Blind Melon, or something similar, plays a set in South Carolina

“Have you seen him yet,” a girl I didn’t know turned and asked me. “He sounds just like him, he even has a Shannon Hoon tattoo on his back.”

It was last weekend and we were in the crowd watching the stage as some roadies rushed about checking amps and moving kick drums into place.  Everyone at Headliners, a small, smoky venue in Columbia, South Carolina had come excited to see Blind Melon play, myself included.  After all, it had been a long time since any of us had heard the band since they captured our young mind’s attention back in our middle and high school days.

The nameless girl next to me continued to talk.  “They say he offered to play with them for free, he just wanted to make music.”  Of course she was referring to Blind Melon’s newest addition and only personnel change in the past 13 years, lead singer and guitarist Travis T. Warren.  A few songs into the show he came to the microphone and told the audience that the next song was “one of Shannon’s” and dedicated the song and concert to the band’s former front man, who died of a cocaine overdose in 1995.

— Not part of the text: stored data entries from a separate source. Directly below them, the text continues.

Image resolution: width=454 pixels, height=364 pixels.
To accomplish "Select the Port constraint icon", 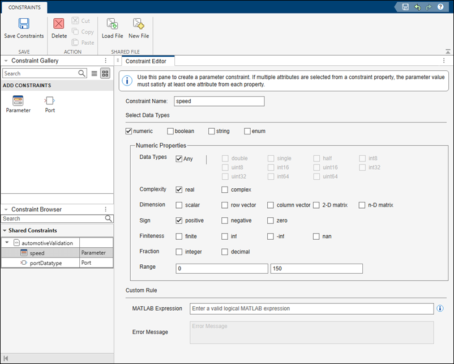I will click(49, 101).
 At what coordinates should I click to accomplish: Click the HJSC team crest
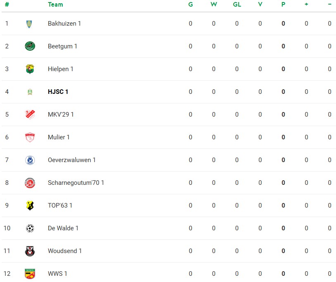tap(30, 92)
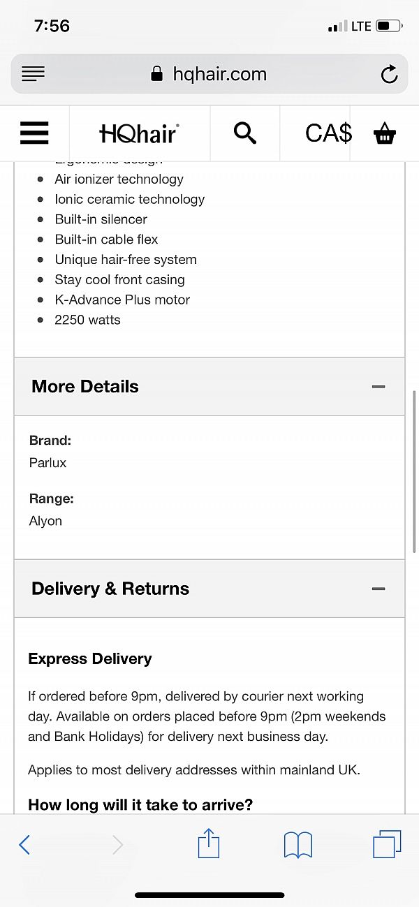
Task: Open Reader view from the address bar
Action: [33, 73]
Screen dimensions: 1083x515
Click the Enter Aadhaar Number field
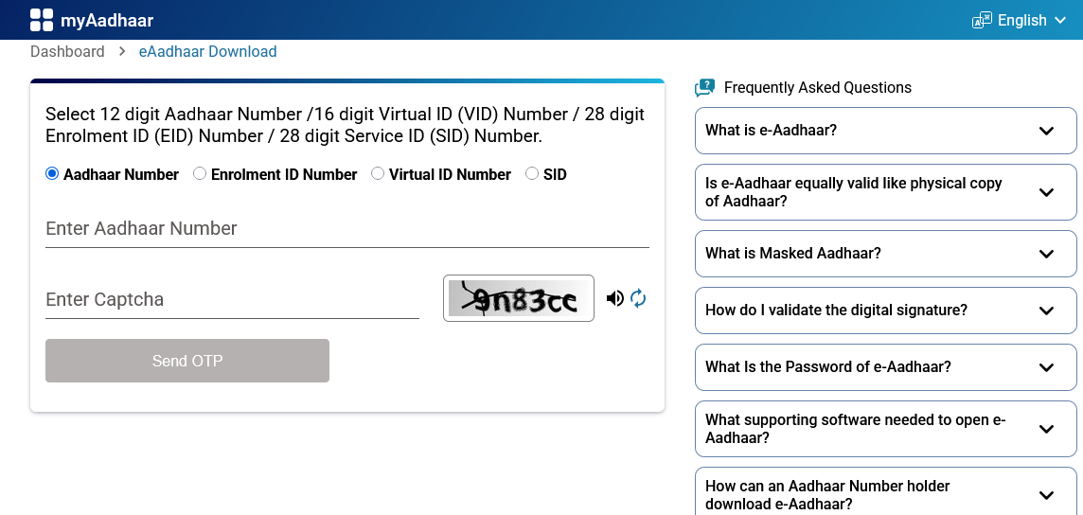coord(346,229)
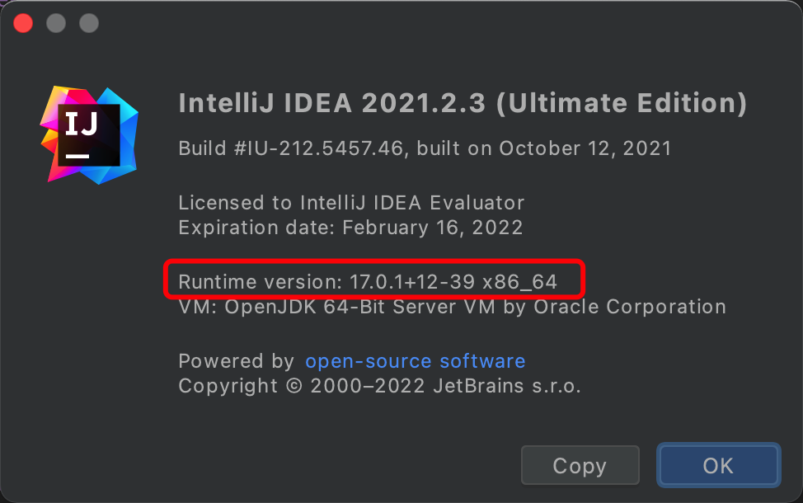This screenshot has width=803, height=503.
Task: Click the IntelliJ IDEA logo icon
Action: 90,134
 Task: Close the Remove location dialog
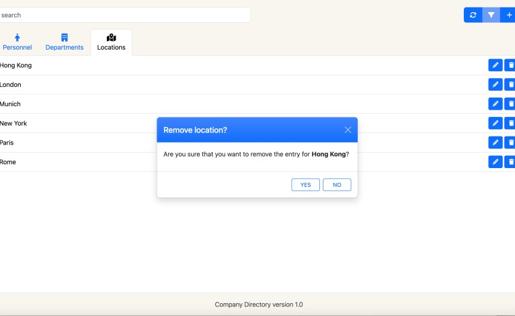point(348,130)
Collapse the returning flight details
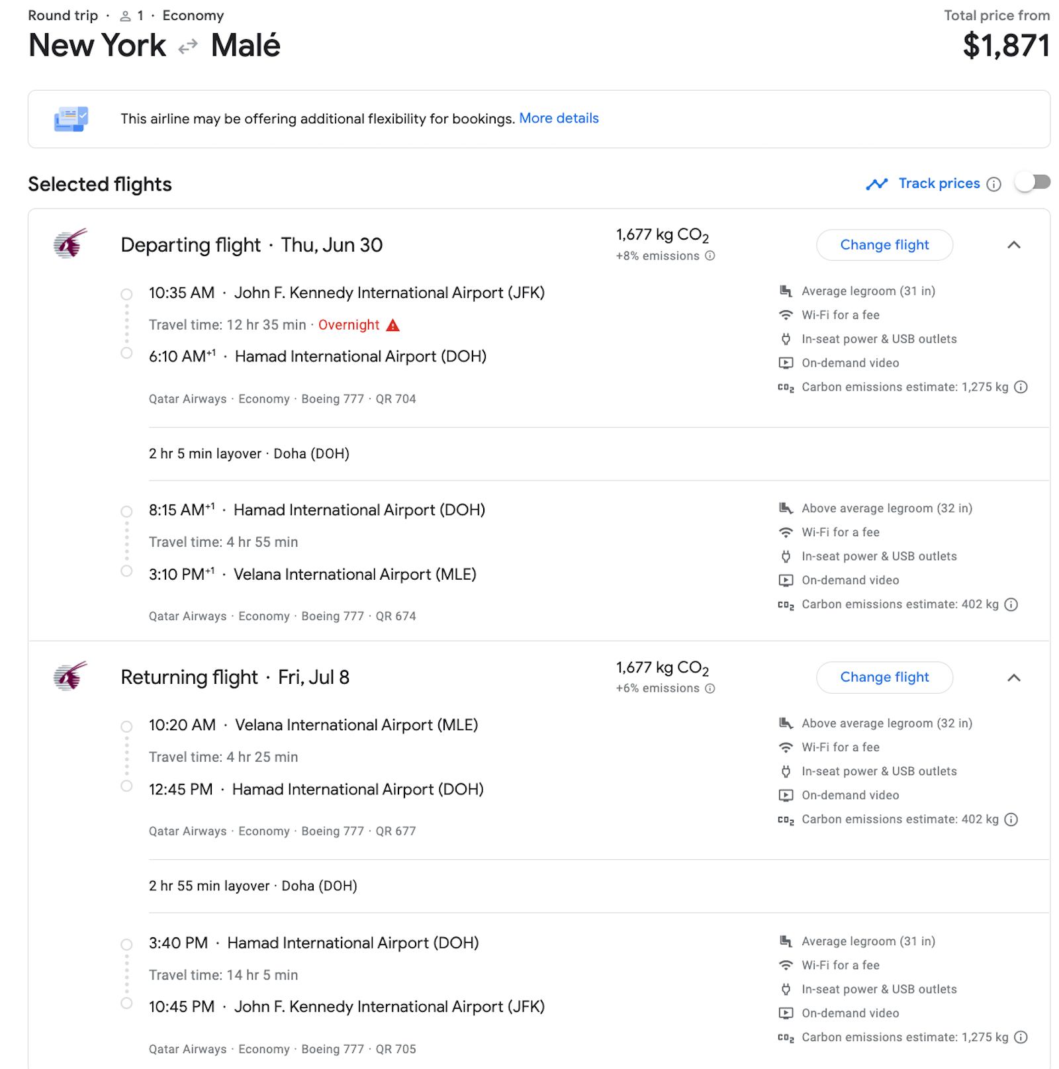This screenshot has width=1059, height=1069. tap(1015, 678)
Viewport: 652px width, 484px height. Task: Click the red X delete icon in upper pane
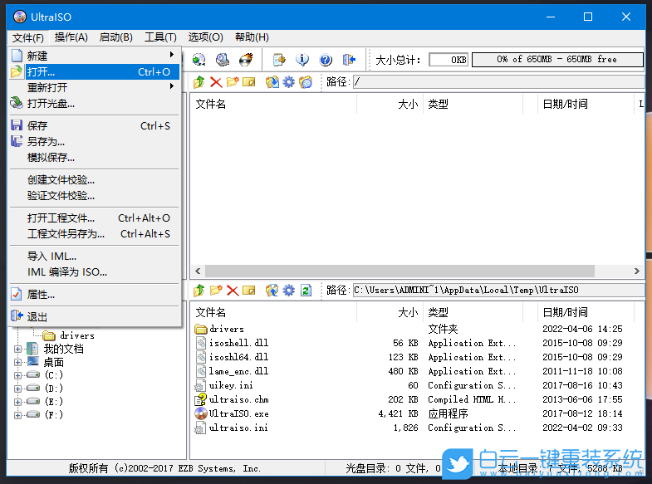point(216,81)
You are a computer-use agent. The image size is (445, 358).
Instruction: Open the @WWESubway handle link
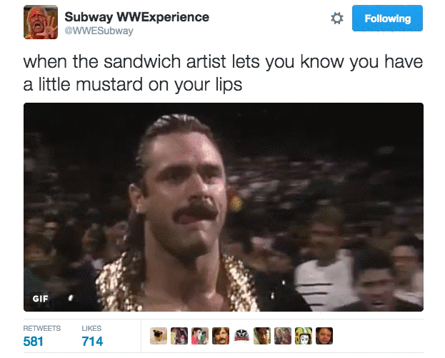click(99, 31)
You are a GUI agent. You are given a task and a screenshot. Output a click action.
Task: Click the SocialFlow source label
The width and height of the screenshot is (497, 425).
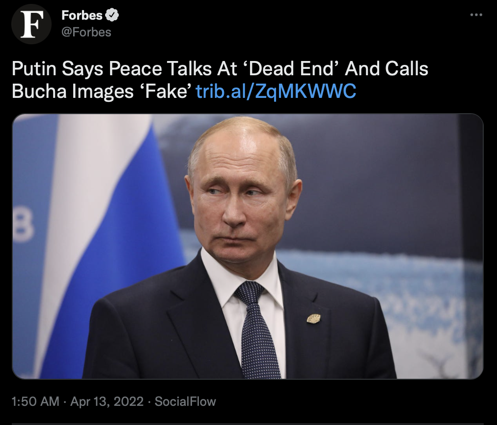coord(185,401)
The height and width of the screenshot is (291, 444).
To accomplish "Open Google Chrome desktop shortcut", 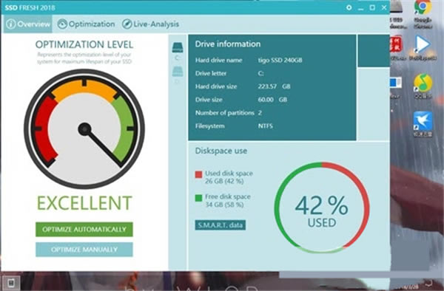I will (423, 7).
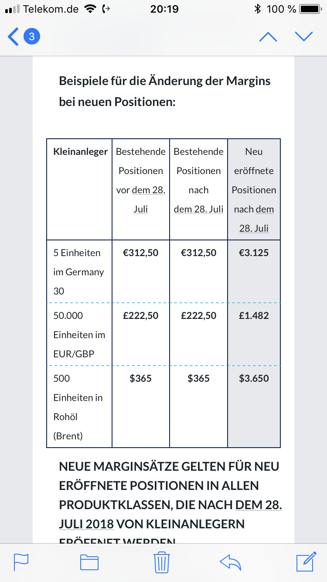Tap the unread count badge showing 3
The image size is (327, 582).
click(x=31, y=37)
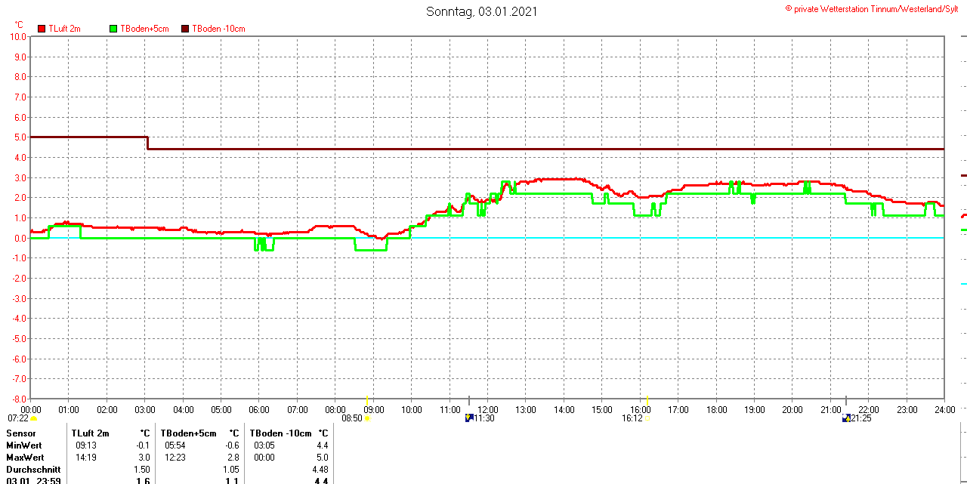Viewport: 967px width, 484px height.
Task: Click the sunrise sun icon at 08:50
Action: [x=368, y=418]
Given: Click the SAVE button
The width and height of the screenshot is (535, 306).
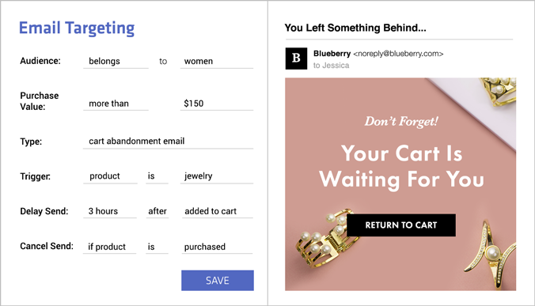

The band played many of Hoon’s songs that night, including “Soup”, “Change”, “Skin” and “Walk” among others.  The split between these regulars from the band’s touring days in the early nineties and the new songs off the band’s April 2008 release For my Friends, was about 50/50.  As I walked out of the club, I was a little quieter than usual, not knowing what to make of what I had seen.

It was a good show; great energy from both the crowd and the band and it was a show with very talented musicians playing some great Blind Melon songs.  But the longer I thought about it the more I kept coming back to the same thought.  I didn’t just see Blind Melon.  I know that’s what it said on my ticket stub, but it wasn’t what I just finished watching.

Not to take anything away from Travis Warren.  Listening to his music before his recent affiliation with Blind Melon, there’s no disputing his talent.  It’s also easy to see why the band chose him to replace Hoon.  He walks and talks and sings just like him. In fact, when asked about his musical influences Warren lists Hoon above all others.

This is relatively uncharted territory and tricky to navigate.  Should a group replace a deceased band member with a caricature of him?  Ten years after Ronnie Van Zant died in a 1977 plane crash, Lynyrd Skynyrd started touring again with his younger brother Johnny.  The band obviously wasn’t the same, and was reduced to playing extended versions of “Freebird” to state fairs across the country.

The band members of Blind Melon, which include Rogers Stevens, Christopher Thorn and the rest are great musicians.  I don’t think anyone would advocate that they never play music again, or even never play Melon songs again.  When Rage Against the Machine absorbed Chris Cornell and became Audioslave, the group dynamic changed, not better or worse but different and healthy. Employ the talents of someone whose own musical aptness can create a new musical species and point the group in a fresh direction. Bringing in Travis was a little too close to the familiar creative mixture and it sells their artistic talents short.  The new songs to come out of this pairing are average fare, and easily consumed.  No one in the room that night could argue against the fact that the brightest moments of the show were when the band played songs that were born out of Hoon’s unique vision and unmatched passion.

Some will say it is unfair to compare the old Blind Melon to the new, and it is.  But when you play shows that sandwich the two animals together, on a song by song basis, that’s what you force us to do.

However, if you feel a need to see and hear with your own senses, Blind Melon comes to Chicago later this month with a show at the Lincoln Park Zoo, July 25th.